EXERCISE DIRECTIONS: Format the lines starting with the line containing "You are a GUI" and going on through the line containing "click(446, 583)" as a two-column CSV with the columns text and answer. Give one row for each text and its answer, put each value in a single quoted field with line breaks turned into spaces, and leave out the pictures.

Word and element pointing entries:
<<<<
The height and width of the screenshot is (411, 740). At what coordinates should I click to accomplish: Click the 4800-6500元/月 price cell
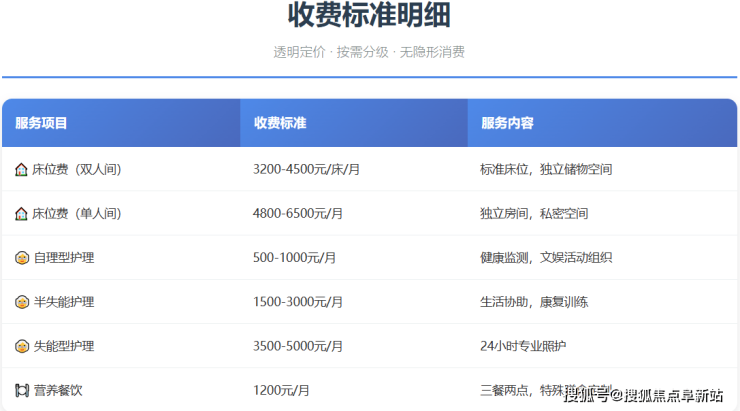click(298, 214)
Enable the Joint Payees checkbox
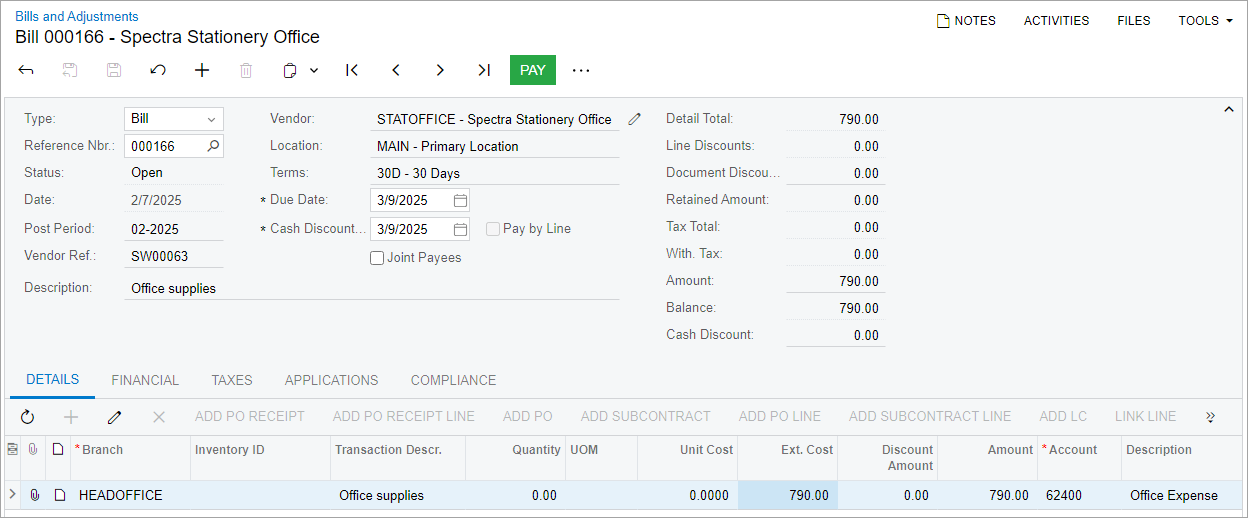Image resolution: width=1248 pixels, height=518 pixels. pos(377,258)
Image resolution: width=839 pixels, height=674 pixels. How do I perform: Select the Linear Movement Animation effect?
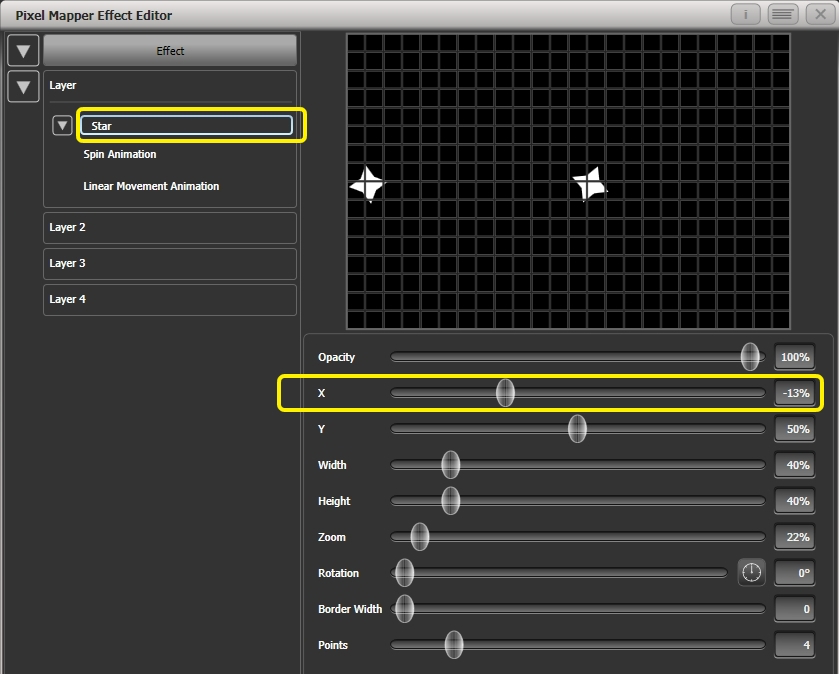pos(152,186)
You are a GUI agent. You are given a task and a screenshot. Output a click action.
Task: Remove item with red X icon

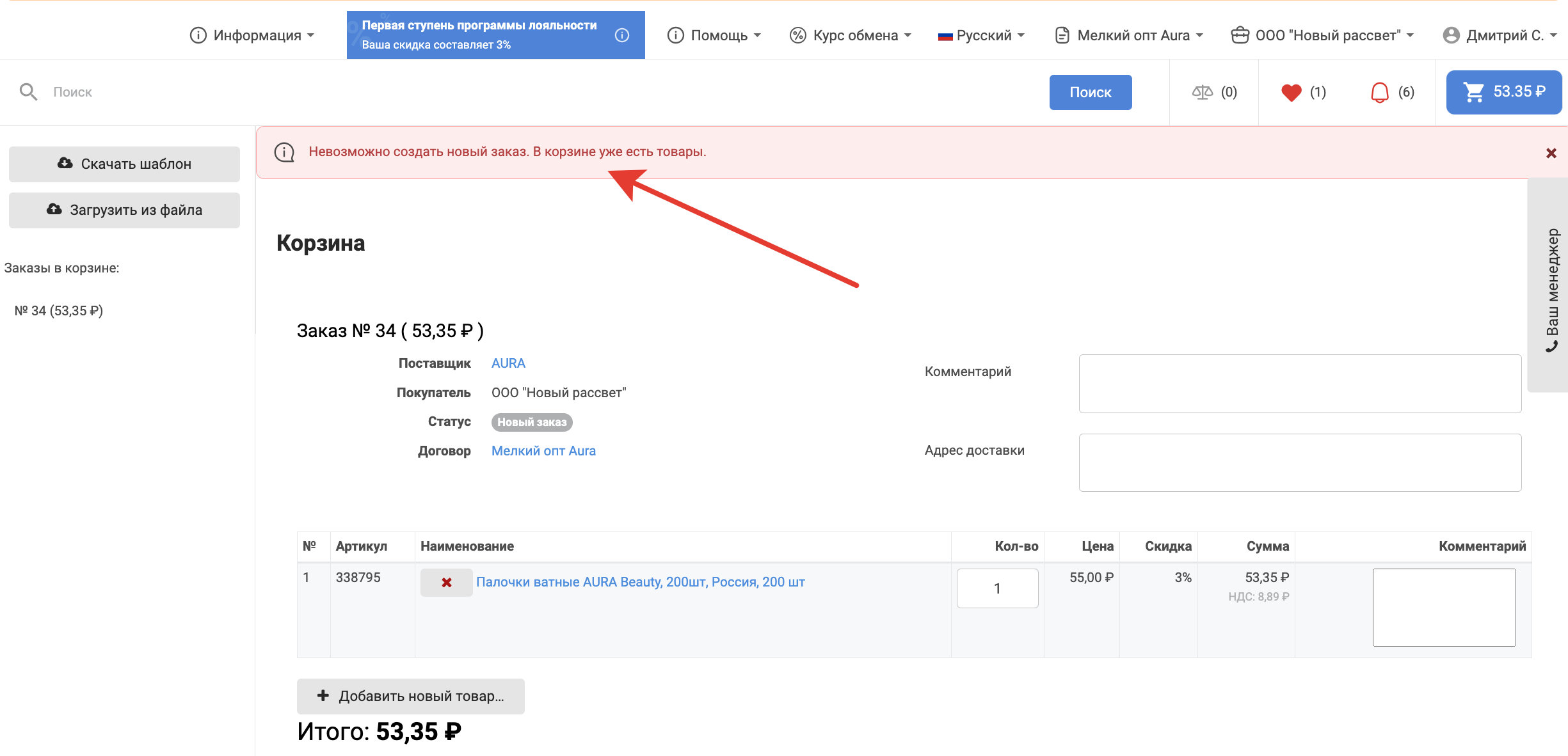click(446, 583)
>>>>
<<<<
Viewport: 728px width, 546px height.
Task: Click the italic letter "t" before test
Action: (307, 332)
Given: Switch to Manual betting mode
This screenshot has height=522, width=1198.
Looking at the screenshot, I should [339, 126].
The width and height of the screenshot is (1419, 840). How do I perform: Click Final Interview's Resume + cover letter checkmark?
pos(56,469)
>>>>
TASK SOLUTION:
text,answer
"You are a GUI agent. You are given a task and a screenshot. Output a click action. Task: Remove item with red X icon","click(446, 583)"